Nrf2/HO-1 is an antioxidant signaling pathway, therefore the expression of Nrf2 and HO-1 in pulmonary tissue following IH treatment was measured. The results from western blotting demonstrated that IH increased the expression of HO-1 by 1.03, 2.95, 2.82 and 2.64-fold (Fig. 4A) These increases were significant following treatment with ≤10% O₂ (P<0.001; Fig. 4A). Under normal conditions, Nrf2 is distributed in the cytoplasm. However, during oxidative stress, Nrf2 enters the nucleus to regulate its downstream genes at the transcriptional level and activates the oxidative stress response (17). Therefore, levels of Nrf2 in the nucleus itself were detected by western blotting and it was demonstrated that Nrf2 levels in the nucleus increased by 1.83, 2.45 and 1.88-fold following IH treatment with 10, 7.5 and 5% O₂, a significant increase (P<0.01; Fig. 4B).

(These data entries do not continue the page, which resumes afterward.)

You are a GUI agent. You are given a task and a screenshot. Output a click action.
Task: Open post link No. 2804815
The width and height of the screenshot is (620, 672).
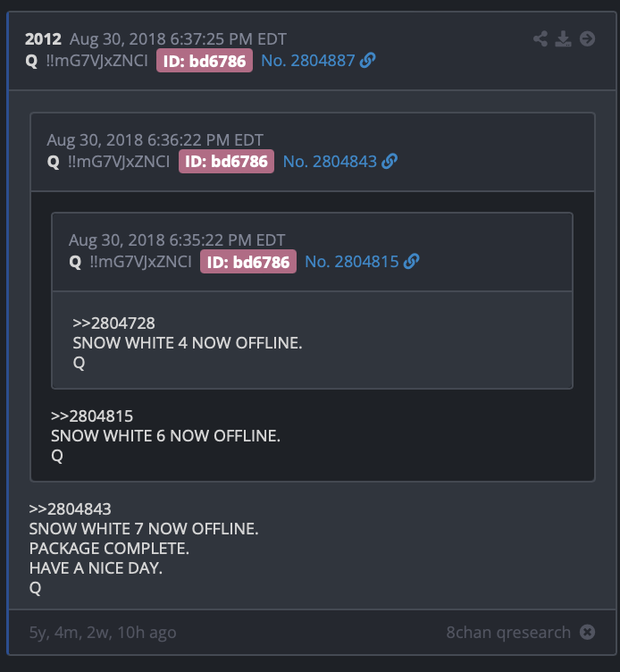click(352, 262)
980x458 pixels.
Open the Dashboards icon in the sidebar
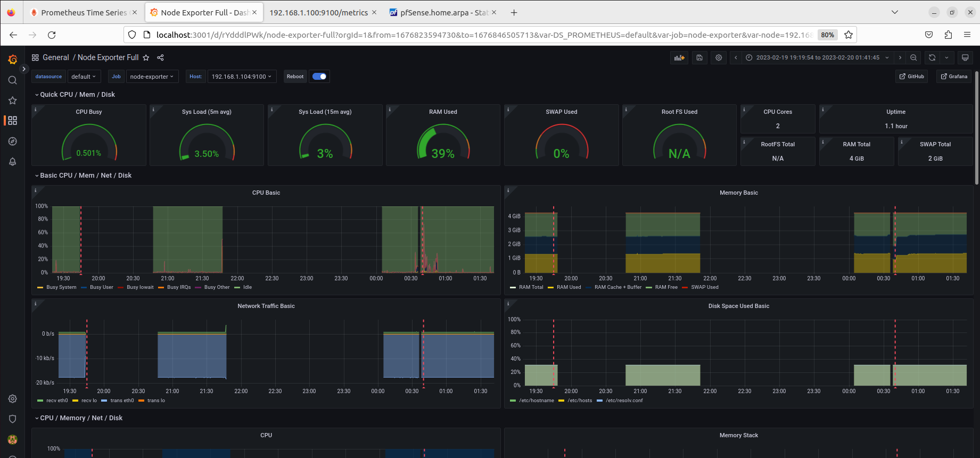tap(13, 121)
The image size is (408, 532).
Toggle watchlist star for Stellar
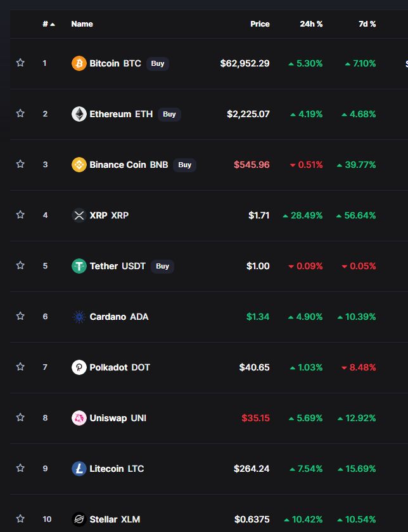(20, 519)
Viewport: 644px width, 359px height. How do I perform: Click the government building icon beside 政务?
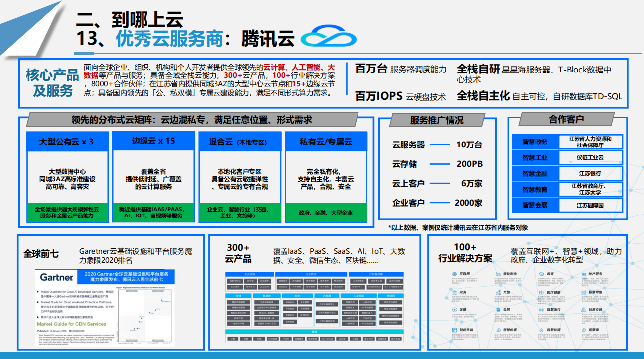pos(454,292)
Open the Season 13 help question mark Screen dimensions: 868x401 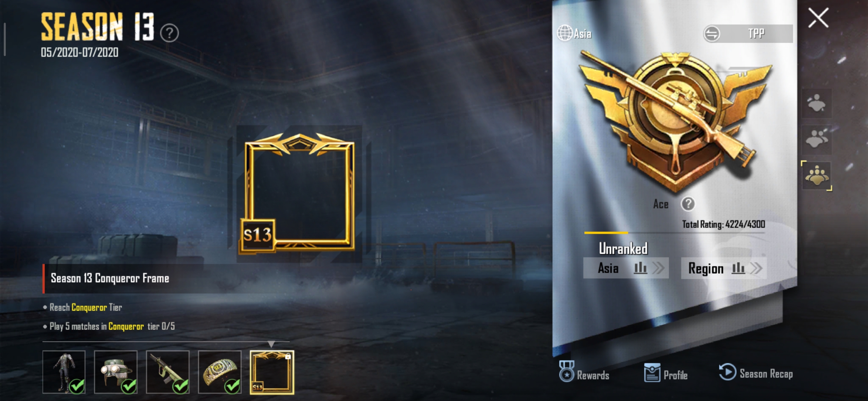[x=170, y=33]
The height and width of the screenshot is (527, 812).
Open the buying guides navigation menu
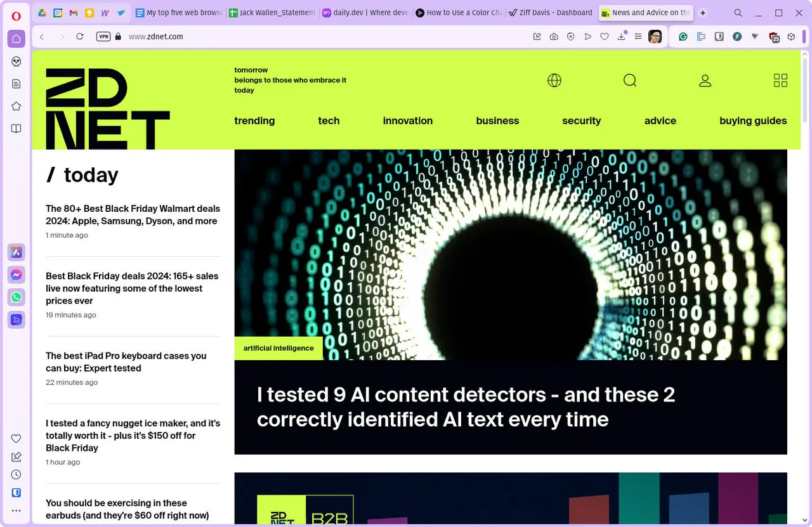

Taken together, these results demonstrate that in rats, OSA simulated by IH caused an oxidative stress response and pulmonary inflammation, and activated the canonical antioxidative Nrf2/HO-1 signaling pathway in a dose-dependent manner. These results may be important in identifying novel treatments for pulmonary damage caused by OSA.